Secretless authentication matters because most compromise paths still begin with a secret that was easier to copy than to govern. NHIMG research shows that 91.6% of secrets remain valid five days after the targeted organisation is notified, which means a leaked credential often stays usable long after detection. That delay is exactly what secretless patterns are meant to blunt.

When teams rely on static secrets, they create durable access for service accounts, bots, deployment tools, and agents that may never be rotated correctly. Secretless approaches support ZTA and ZSP goals by making access more contextual, more ephemeral, and easier to revoke without hunting through source code or old container builds. They also fit better with modern NHI governance because they reduce the number of places where Secrets can accumulate, be copied, or be accidentally exposed.

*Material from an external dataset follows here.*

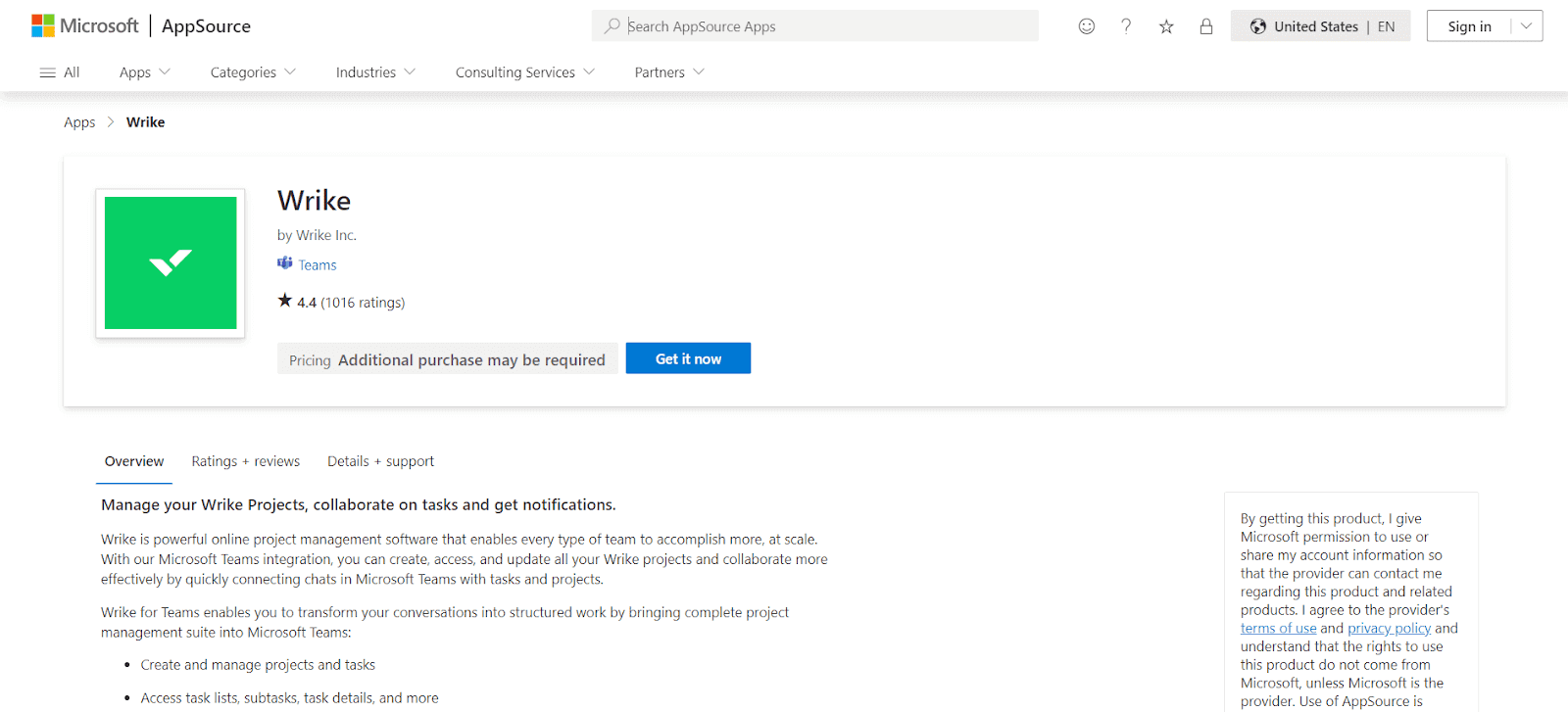Click the lock icon in header
Viewport: 1568px width, 712px height.
[1206, 26]
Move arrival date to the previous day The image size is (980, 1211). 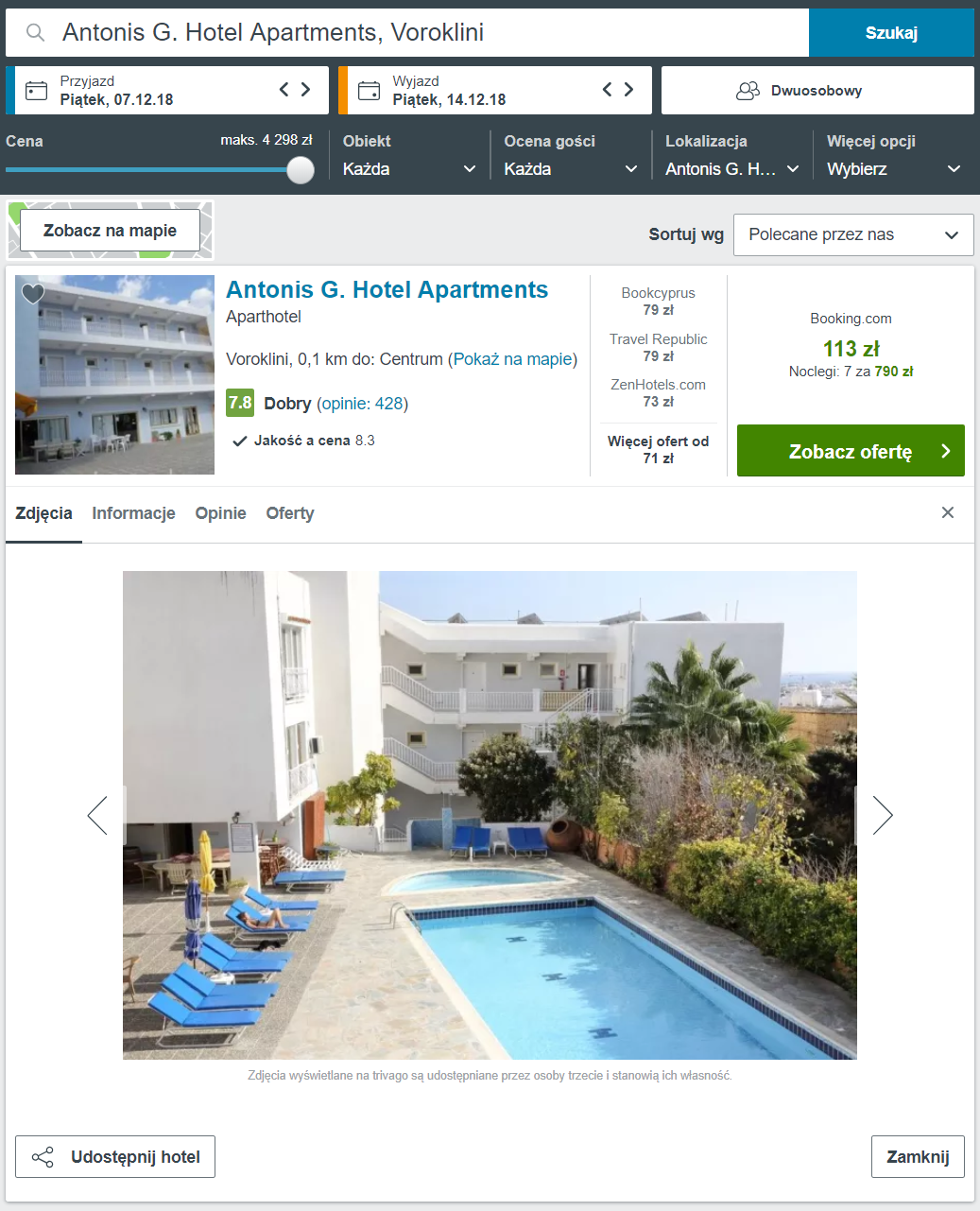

For broader context on how credential sprawl translates into breach activity, the 52 NHI Breaches Analysis and Shai Hulud npm malware campaign show how quickly exposed credentials can be operationalized.

Organisations typically encounter secretless authentication as a requirement only after a repository leak, pipeline compromise, or workload impersonation event, at which point the approach becomes operationally unavoidable to address.

Standards & Framework Alignment

This section maps relevant standards and security frameworks to the operational risks and controls described in this guidance.

OWASP Non-Human Identity Top 10 address the attack and risk surface, while NIST Zero Trust (SP 800-207) and NIST CSF 2.0 set the governance and control requirements practitioners need to meet.

Framework Control / Reference Relevance
OWASP Non-Human Identity Top 10 NHI-02 Focuses on secret management risks and eliminating exposed non-human credentials.
NIST Zero Trust (SP 800-207) PA-4 Supports policy-driven, per-request access decisions central to zero trust.
NIST CSF 2.0 PR.AC-1 Identity and credential governance underpins secure access to systems and data.

Remove static secrets from workloads and enforce ephemeral credential delivery for NHI access.